*Work to complete*.
List, in full, each line of the records below that contains the string "screenshot". Matching is case-sensitive.
___ Record extracts
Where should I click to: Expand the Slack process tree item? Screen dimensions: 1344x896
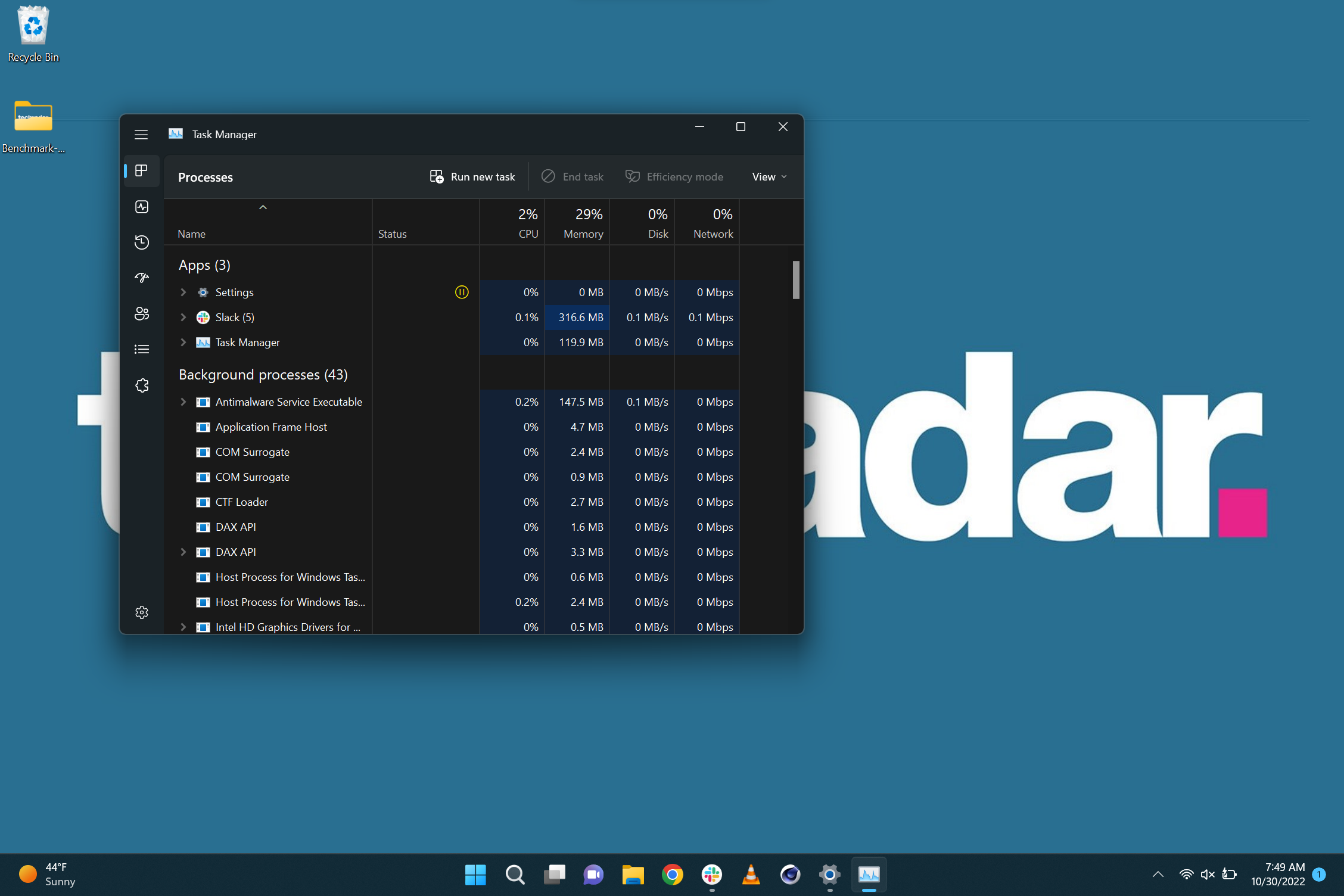click(x=183, y=317)
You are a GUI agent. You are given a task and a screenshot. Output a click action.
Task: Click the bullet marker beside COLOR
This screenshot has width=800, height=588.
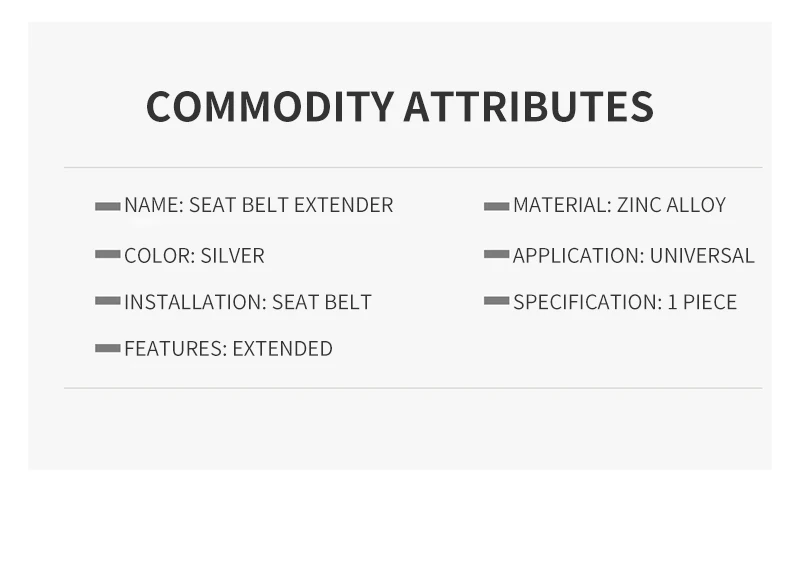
______
*Final result*.
You are a GUI agent. You are given a task and a screenshot. Output a click action.
This screenshot has width=800, height=588.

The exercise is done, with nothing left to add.